_Reading passage_
--- begin ---

And the state layer no longer had to carry the burden of business logic.

Once this emerged, we could finally dig into writing real contracts: endpoints, input/output schemas, edge case handling, and test expectations. And perhaps more importantly, we could explain the system – to each other, to new joiners, and to stakeholders.

This was the moment we shifted from modeling reality to building with confidence.

🛠️ Tips, Tricks, and Pitfalls: What Worked and What Didn’t

Every project teaches you something. WSLS taught us a lot, sometimes the hard way. Here are the lessons we’d pass on to any team building a new service in a complex domain.

Know your users. All of them.

Our first rollout at a warehouse looked like a success. No errors, no complaints, and nothing unexpected in the logs during working hours – a perfect launch, at least on paper. But then came the evening shift.
In the old setup, 95% of usage came from product slotters – the planners working during the day. Operators on the evening shift simply interacted with the output, usually outside of the old system. In WSLS that changed: a key step in the process to preview and accept instructions before pushing changes to the floor moved inside the system. This fell directly under the warehouse operators scope, and we hadn’t accounted for them.

--- end ---

_Challenges_
1. In the passage about WSLS, what share of usage in the old setup came from product slotters?
2. Write a continuation of the passage about WSLS, starting right after its final sentence.
The lines that follow aren't needed for anything here.

_Data_

--- begin ---

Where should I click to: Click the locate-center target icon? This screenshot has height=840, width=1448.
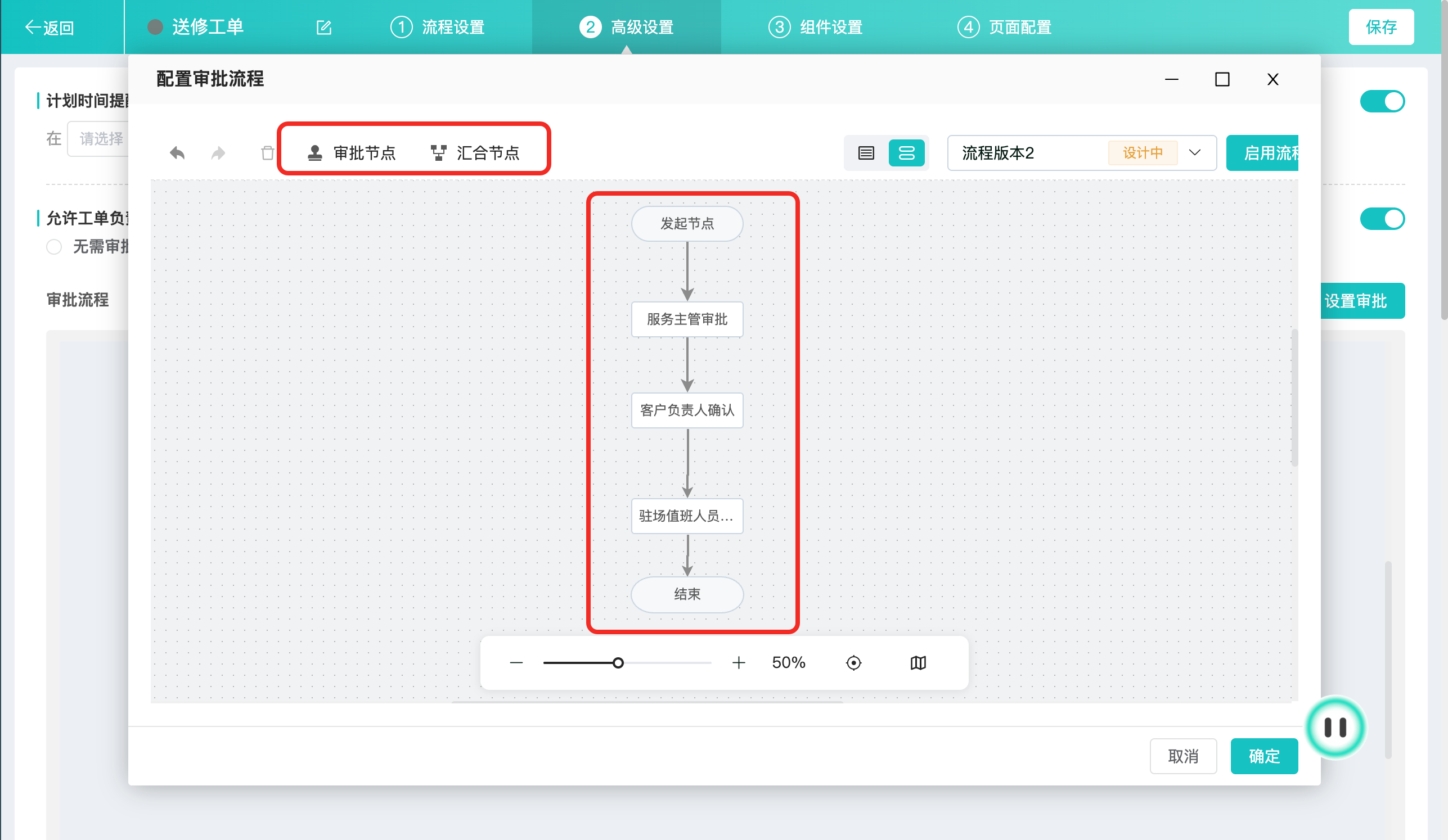point(854,662)
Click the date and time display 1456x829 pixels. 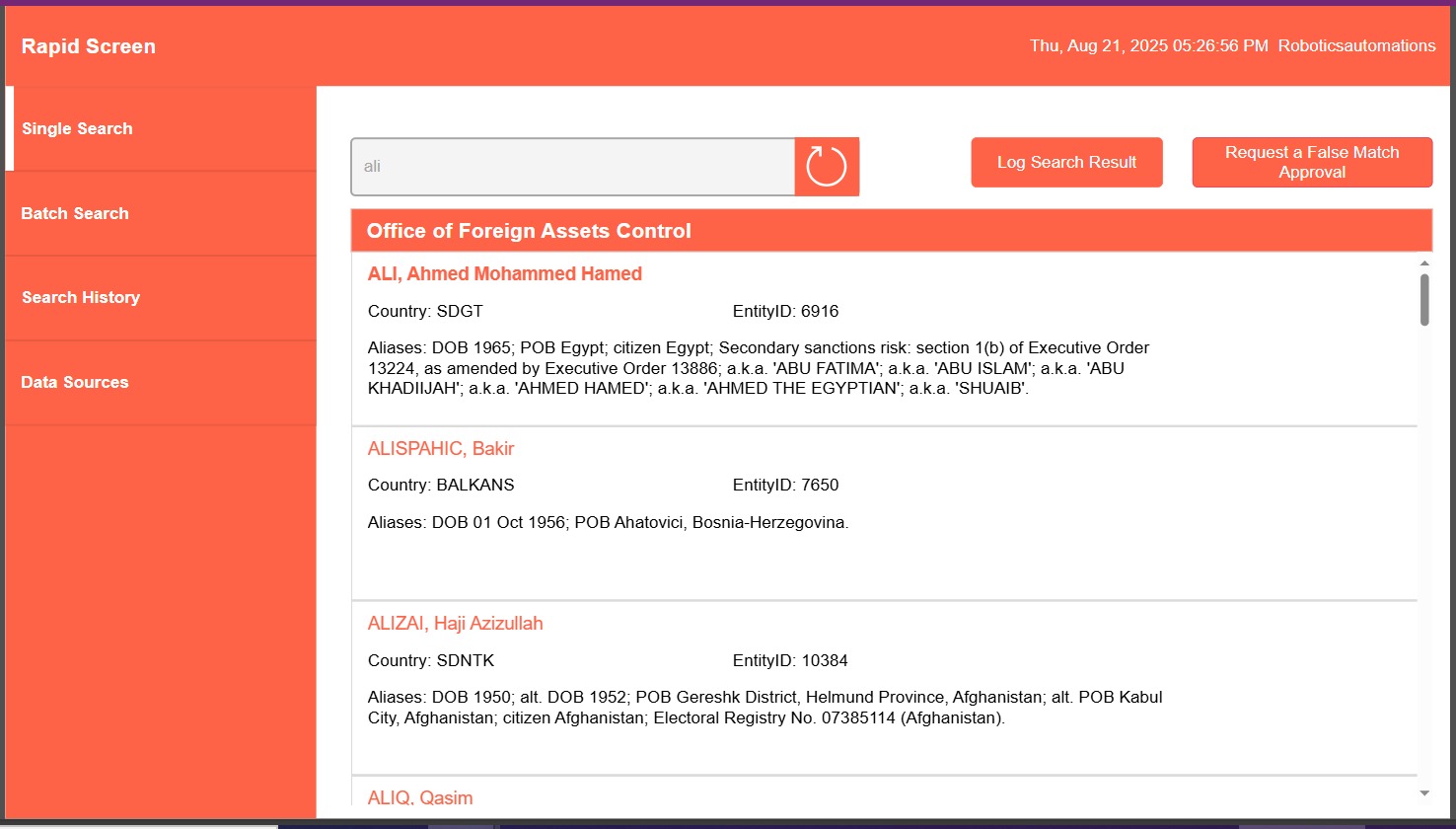tap(1147, 45)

--- end ---

_Expected outputs_
1. 95%.

2.
*When your PO is happy that your system didn’t work properly*

The oversight cost us more than a few bug fixes. We needed to escalate support, patch workflows on the fly, and rethink how we structured our release planning. What we took away from that experience was simple but lasting: understanding your core user group isn’t enough. You need to know the full cast, especially those whose use cases aren’t visible in your daily test cycle.

Brainstorms are gold. Until they go stale.

One of the most productive days on this project wasn’t spent coding or debugging. It was spent away from our desks – laptops open, diagrams flying, deep in a birdhouse offsite.

That session let us question our assumptions, explore the unknowns, and sketch out the actual shape of the system with just enough structure to stay focused, and few enough distractions to actually think. It was a breakthrough. Compare that to our earlier pattern of weekly brainstorms, which slowly lost focus and energy over time. The same topics kept resurfacing, the same ideas kept getting rehashed, and forward momentum gave way to fatigue.

We realized that the best brainstorms aren’t just about time or frequency, but timing and intent. Used well, they unlock clarity. Used routinely, they create noise. Brainstorms are like seasoning – powerful, but best used sparingly or under the hand of a great cook.

Think big. Build small.

We started with bold ideas: guided workflows on handheld scanners, a rule engine that planners could tweak on the fly, and more. These weren’t far-fetched – just a clear picture of where the system could eventually go. But good systems don’t start that way.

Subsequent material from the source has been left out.